Our friend Gloriani came, among others, to congratulate Roderick on his model and what he had made of her. “Devilish pretty, through and through!” he said as he looked at the bust. “Capital handling of the neck and throat; lovely work on the nose. You ‘re a detestably lucky fellow, my boy! But you ought not to have squandered such material on a simple bust; you should have made a great imaginative figure. If I could only have got hold of her, I would have put her into a statue in spite of herself. What a pity she is not a ragged Trasteverine, whom we might have for a franc an hour! I have been carrying about in my head for years a delicious design for a fantastic figure, but it has always stayed there for want of a tolerable model. I have seen intimations of the type, but Miss Light is the perfection of it. As soon as I saw her I said to myself, ‘By Jove, there ‘s my statue in the flesh!’”

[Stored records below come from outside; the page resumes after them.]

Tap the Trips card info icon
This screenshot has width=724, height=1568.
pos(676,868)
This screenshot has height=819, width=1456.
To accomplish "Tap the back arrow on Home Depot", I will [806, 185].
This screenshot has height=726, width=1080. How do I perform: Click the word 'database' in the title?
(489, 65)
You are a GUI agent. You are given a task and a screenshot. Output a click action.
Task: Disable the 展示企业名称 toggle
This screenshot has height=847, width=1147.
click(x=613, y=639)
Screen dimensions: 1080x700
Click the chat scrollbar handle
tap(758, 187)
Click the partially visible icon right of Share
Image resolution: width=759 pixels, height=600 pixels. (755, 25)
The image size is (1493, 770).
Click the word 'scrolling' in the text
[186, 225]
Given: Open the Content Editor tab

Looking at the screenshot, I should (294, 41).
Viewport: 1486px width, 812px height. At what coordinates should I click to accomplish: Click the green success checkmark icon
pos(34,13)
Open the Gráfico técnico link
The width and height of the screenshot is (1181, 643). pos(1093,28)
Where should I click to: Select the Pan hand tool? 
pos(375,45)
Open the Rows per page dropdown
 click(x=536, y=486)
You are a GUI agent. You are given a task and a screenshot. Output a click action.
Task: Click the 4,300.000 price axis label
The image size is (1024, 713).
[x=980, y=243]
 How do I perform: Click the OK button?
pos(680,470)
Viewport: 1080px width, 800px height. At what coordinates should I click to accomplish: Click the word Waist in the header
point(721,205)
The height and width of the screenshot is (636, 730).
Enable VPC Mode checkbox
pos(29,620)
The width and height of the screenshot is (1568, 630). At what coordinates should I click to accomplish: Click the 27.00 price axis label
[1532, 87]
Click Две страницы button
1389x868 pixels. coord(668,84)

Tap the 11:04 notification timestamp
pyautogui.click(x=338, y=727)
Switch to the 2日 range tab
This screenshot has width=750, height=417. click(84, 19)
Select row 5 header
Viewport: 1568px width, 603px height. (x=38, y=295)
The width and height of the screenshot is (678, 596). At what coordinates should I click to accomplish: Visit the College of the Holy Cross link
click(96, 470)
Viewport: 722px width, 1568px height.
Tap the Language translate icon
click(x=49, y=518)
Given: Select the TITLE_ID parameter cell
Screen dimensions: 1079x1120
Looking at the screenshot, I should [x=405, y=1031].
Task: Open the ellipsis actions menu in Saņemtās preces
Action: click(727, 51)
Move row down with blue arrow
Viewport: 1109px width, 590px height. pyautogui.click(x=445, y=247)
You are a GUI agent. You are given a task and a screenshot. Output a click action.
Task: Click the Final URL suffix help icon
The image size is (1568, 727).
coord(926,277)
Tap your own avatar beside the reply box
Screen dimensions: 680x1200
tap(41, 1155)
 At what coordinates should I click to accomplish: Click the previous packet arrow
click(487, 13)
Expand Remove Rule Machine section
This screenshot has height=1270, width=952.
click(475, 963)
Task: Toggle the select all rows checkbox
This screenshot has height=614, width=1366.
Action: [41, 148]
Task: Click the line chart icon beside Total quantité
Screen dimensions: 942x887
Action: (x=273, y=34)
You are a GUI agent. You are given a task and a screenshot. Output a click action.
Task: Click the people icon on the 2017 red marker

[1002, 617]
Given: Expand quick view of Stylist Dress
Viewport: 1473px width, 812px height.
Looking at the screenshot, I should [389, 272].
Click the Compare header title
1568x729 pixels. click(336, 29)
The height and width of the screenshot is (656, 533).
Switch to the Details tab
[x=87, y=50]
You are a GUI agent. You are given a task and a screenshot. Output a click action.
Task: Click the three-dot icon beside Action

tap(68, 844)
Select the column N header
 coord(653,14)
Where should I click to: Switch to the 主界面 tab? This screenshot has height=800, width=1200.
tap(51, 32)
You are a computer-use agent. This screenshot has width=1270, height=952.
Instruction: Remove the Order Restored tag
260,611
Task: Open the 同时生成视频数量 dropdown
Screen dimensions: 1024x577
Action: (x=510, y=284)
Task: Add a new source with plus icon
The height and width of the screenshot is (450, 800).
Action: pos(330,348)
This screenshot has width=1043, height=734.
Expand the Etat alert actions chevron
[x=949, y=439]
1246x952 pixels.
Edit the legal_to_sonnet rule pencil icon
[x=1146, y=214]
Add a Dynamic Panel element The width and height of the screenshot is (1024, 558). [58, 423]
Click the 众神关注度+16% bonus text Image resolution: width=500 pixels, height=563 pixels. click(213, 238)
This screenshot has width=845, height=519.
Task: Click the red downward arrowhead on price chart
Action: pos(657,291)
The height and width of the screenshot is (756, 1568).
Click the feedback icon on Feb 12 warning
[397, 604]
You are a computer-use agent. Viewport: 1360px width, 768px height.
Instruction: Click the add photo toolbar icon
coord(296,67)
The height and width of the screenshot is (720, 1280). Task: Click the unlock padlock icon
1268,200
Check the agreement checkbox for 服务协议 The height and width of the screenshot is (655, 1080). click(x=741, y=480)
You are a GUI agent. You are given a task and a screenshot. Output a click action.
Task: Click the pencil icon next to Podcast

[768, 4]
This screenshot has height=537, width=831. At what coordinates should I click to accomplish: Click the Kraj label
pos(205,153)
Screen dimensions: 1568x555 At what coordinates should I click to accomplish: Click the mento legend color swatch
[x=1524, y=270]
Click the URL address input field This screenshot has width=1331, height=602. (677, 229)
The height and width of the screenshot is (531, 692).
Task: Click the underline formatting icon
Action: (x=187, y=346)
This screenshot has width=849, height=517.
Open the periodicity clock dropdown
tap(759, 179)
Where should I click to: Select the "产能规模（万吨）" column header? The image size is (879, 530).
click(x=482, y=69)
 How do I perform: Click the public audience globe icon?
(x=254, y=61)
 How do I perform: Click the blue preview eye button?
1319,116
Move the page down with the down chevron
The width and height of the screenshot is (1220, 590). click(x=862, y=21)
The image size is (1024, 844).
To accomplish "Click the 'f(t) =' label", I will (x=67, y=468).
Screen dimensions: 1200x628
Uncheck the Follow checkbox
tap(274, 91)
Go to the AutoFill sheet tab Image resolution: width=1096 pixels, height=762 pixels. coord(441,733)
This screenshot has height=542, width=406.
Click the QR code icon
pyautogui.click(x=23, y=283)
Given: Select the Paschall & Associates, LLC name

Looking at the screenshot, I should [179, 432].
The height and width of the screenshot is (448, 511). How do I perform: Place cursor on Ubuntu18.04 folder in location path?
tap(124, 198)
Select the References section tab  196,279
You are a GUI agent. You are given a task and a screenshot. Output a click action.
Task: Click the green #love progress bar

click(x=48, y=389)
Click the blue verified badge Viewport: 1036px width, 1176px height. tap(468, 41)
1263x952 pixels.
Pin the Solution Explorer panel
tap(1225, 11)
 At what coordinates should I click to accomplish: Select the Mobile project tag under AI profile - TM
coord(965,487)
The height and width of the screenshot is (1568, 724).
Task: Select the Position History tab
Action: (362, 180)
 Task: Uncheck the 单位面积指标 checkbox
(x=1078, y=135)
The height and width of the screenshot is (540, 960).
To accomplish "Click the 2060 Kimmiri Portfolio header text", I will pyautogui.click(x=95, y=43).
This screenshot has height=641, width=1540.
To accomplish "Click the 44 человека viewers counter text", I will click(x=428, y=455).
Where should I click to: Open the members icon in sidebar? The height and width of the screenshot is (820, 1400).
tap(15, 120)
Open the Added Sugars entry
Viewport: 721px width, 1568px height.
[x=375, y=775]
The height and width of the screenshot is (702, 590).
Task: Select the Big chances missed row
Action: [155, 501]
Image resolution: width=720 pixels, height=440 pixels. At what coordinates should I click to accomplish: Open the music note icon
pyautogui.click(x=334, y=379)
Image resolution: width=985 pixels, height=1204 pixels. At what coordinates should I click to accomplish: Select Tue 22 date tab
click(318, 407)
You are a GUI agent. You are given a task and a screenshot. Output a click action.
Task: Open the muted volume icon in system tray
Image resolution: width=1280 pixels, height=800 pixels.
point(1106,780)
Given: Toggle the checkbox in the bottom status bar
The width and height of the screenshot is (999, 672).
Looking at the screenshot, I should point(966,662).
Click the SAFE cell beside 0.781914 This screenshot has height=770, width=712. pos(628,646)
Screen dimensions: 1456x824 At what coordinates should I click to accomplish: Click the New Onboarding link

“What is your subject?” asked Roderick.
“Don’t take it ill,” said Gloriani. “You know I ‘m the very deuce for observation. She would make a magnificent Herodias!”
If Roderick had
taken it ill (which was unlikely, for we know he thought Gloriani an ass, and expected little of his wisdom), he might have been soothed by the candid incense of Sam Singleton, who came and sat for an hour in a sort of mental prostration before both bust and artist. But Roderick’s attitude before his patient little devotee was one of undisguised though friendly amusement; and, indeed, judged from a strictly plastic point of view, the poor fellow’s diminutive stature, his enormous mouth, his pimples and his yellow hair were sufficiently ridiculous. “Nay, don’t envy our friend,” Rowland said to Singleton afterwards, on his expressing, with a little groan of depreciation of his own paltry performances, his sense of the brilliancy of Roderick’s talent. “You sail nearer the shore, but you sail in smoother waters. Be contented with what you are and paint me another picture.”